Tuesday 28 January 2014

THE CONTINENT WITH THE WEIRD DEATH FASCINATION!



As a continent, we might have a love story with death! Our continent has problems, unless I am the one with the problems. The cry of war seems to stir up some evil fascination amongst the continent’s people and her leaders! When the embers of war go out and fizzle in the Ivory Coast, Central African Republic is set ablaze. The fire spreads to other nations. In the mineral-rich Democratic Republic of Congo, war is a norm. The sound of gun-fire and missiles is the order of the day. This love for war has fast spread to Africa’s newest independent state, South Sudan. 

South Sudan has not known peace since the turn of the New Year.  The two main antagonists, former vice-president Riek Machar and the president, Salva Kiir have locked up in fierce power struggle.  One has accused the other of usurping the law and leading as he wants while the other has fired back by claiming that his challenger wants to taste power through undemocratic means! The two no longer are leaders of the oil-rich state, but are the honchos of the Dinka and the Nuer enclaves! What started off as an attempted coup d’etat by Machar-led forces has since degenerated into ethnic cleansing, pitting mainly the bigger Nuer and Dinka tribes. Sudanese have died in numbers and no one knows when the deaths will stop because the peace talks in the Ethiopian capital, Addis Ababa, have not offered us much hope.

Our very own Kenya tasted the bitterness of war and if what we saw and lived in from late December 2007 to February 2008, is what most of our brothers and sisters in these African countries go through, day and night, for years, then indeed we must thank our gods for saving us! Remember the infamous 1994 Rwandan genocide, where at least 800, 000 perished, mostly Tutsis as the ethnic cleansing pitted the majority Hutus against the minority Tutsis? Our continent and especially her leaders never learn.civil wars, coup d'etats and armed clashes define the race for power and natural resources. Millions of deaths are the results of these. yet we never learn!

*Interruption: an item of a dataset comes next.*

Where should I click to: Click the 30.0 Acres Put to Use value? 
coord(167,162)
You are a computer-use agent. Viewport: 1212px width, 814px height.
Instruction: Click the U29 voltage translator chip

Sadly, the civil wars and unrest that persist across the richest continent in natural resources are the curse of the very resources and power. From the oil-oozing Niger Delta in Nigeria, through the gold mines of the Democratic Republic of Congo (DRC), to the oil wells in South Sudan, the greed for the resources has simply out-gunned the power of reason. For political power and control of the exploitation of our mineral resources, blood and death is never too far away here. Since the days of the Blood Diamonds in Sierra Leone that gave rise to the merciless child-soldiers of the late Foday Sanko  rag-tag military to the Late Jonas Savimbi-led UNITA rebels in Angola, the love for political power and minerals have indeed been Africa’s curse! Innocent African civilians, military men and women and rag-tag militia have died in their millions and others displaced, and painfully so.   

Call it the evil fascination with death! No matter how many die, we still carry on as though nothing happened. Sadly, our leaders must be brought to the table by the international community to help them solve matters at home!

This is Africa where blood smells sweet and death is a norm! Never mind that there are nations of the world where even the death of a single civilian draws an outcry from the public. To them, life is precious. In Africa this is never the case and neither will it be unless the continent is born anew!